Prompt:
Begin at the line below that holds "This screenshot has height=526, width=865." and end at the line that holds "Task: Click the blue", transcribing each line exactly and skipping any picture.

[Start of section]

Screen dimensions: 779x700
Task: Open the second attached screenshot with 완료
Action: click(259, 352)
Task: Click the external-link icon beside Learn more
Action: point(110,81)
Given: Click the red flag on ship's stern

[End of section]
[Start of section]

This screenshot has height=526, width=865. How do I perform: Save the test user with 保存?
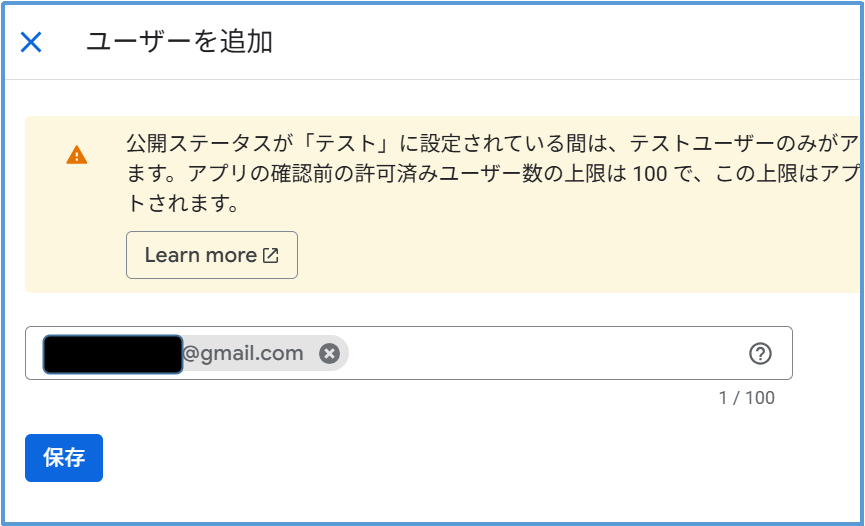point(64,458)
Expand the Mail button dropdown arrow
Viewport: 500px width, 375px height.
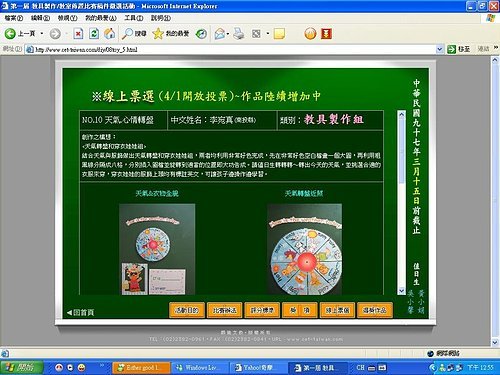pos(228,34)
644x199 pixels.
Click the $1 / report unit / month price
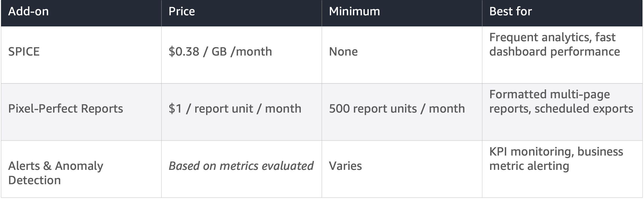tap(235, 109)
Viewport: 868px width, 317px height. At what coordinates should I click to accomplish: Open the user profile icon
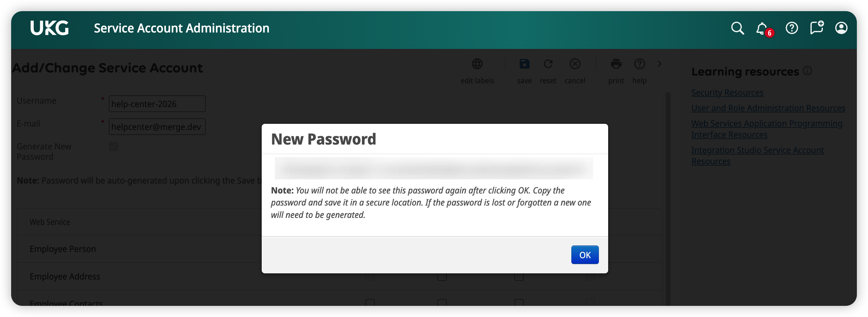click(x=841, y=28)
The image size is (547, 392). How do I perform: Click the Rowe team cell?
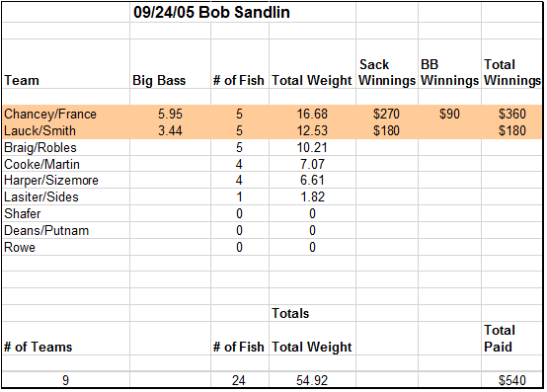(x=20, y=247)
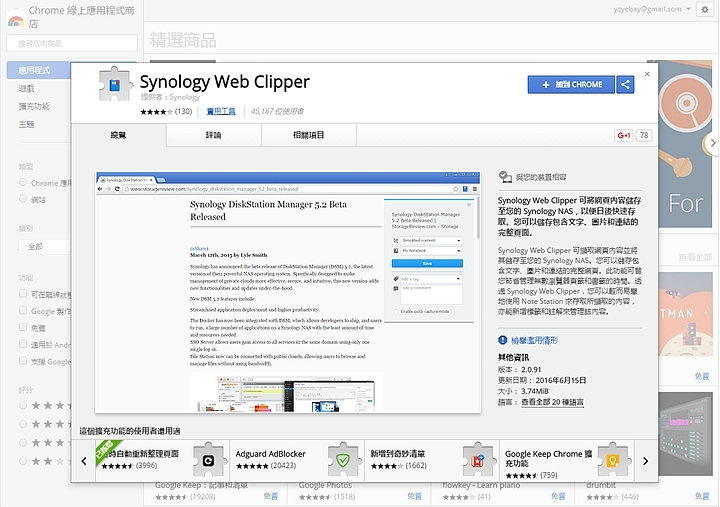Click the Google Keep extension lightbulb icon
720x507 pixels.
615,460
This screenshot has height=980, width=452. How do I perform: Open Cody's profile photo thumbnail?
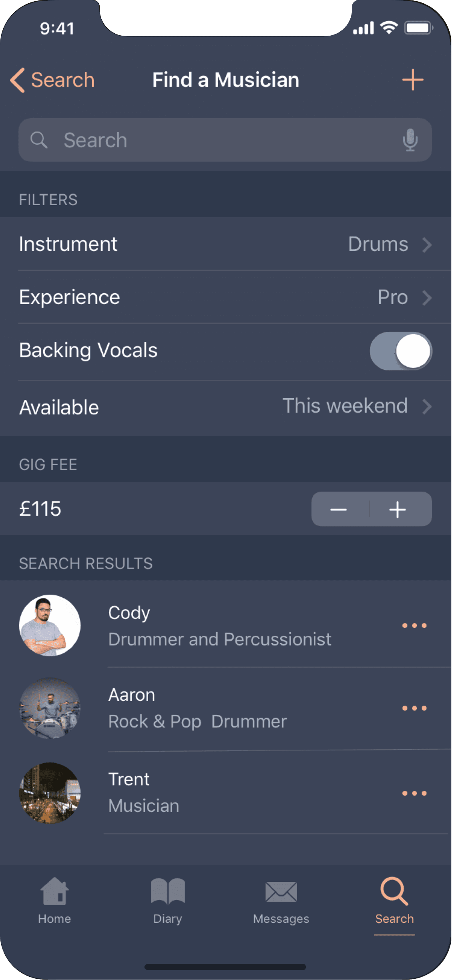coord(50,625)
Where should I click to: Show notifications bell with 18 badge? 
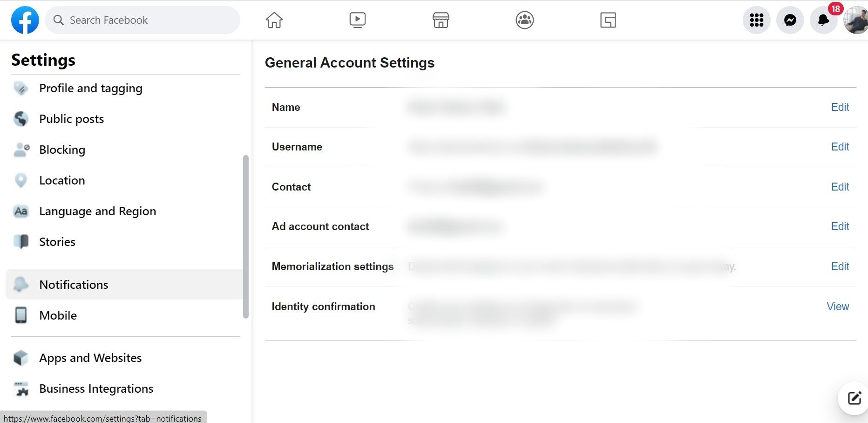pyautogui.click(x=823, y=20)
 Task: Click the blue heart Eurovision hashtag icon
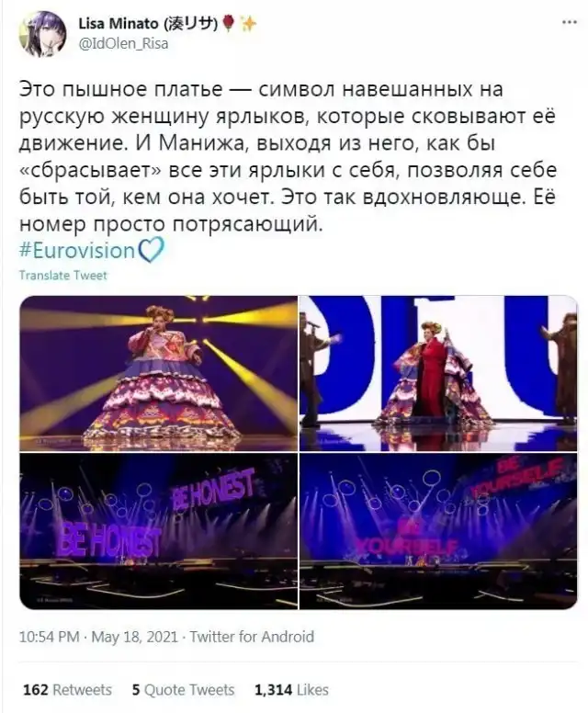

[End of section]
[Start of section]

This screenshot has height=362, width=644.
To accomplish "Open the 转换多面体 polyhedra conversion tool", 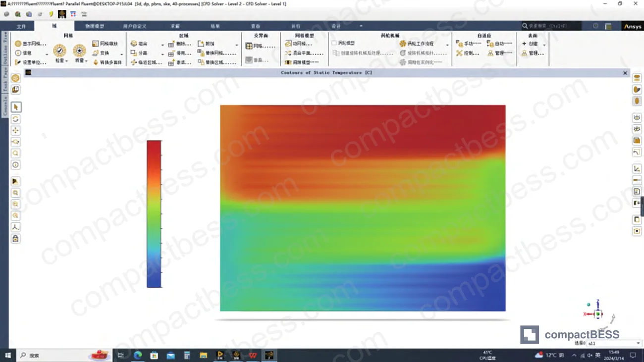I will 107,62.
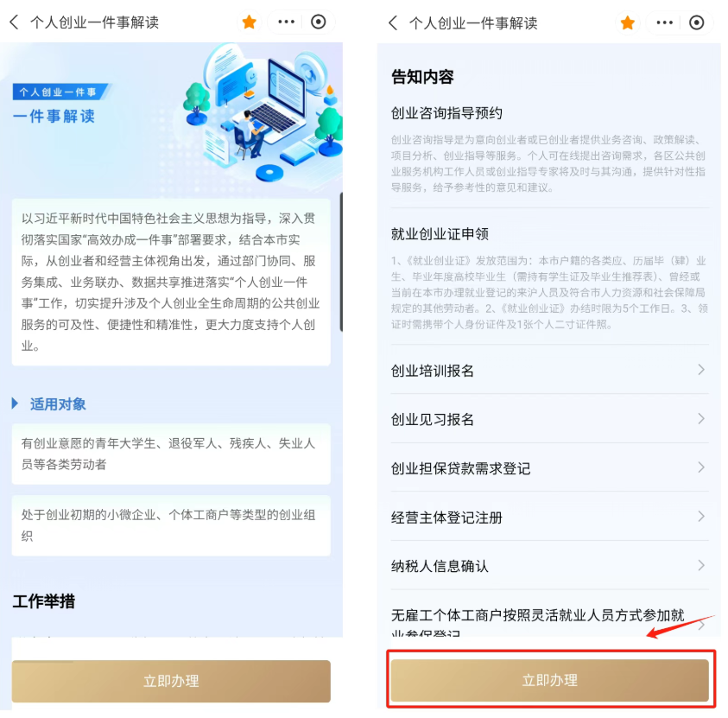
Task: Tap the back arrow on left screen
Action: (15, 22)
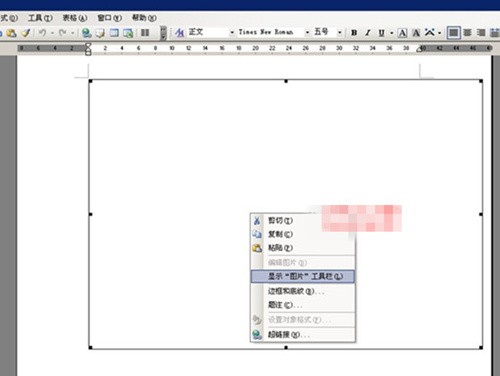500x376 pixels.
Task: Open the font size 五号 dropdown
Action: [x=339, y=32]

[End of section]

Solution below:
This screenshot has height=526, width=865. How do I perform: Save the test user with 保存?
point(64,458)
Expand the Mail button dropdown arrow
Viewport: 500px width, 375px height.
pos(228,34)
644x199 pixels.
Click the $1 / report unit / month price
tap(235, 109)
Viewport: 868px width, 317px height. At what coordinates should I click to accomplish: Open the user profile icon
click(x=841, y=28)
The image size is (547, 392). How do I perform: Click the Rowe team cell?
(x=20, y=247)
Click the Google Keep extension lightbulb icon
720x507 pixels.
615,460
This screenshot has height=980, width=452. How do I perform: Open Cody's profile photo thumbnail?
coord(50,625)
Where should I click to: Show notifications bell with 18 badge? 
pyautogui.click(x=823, y=20)
 Task: Click the blue heart Eurovision hashtag icon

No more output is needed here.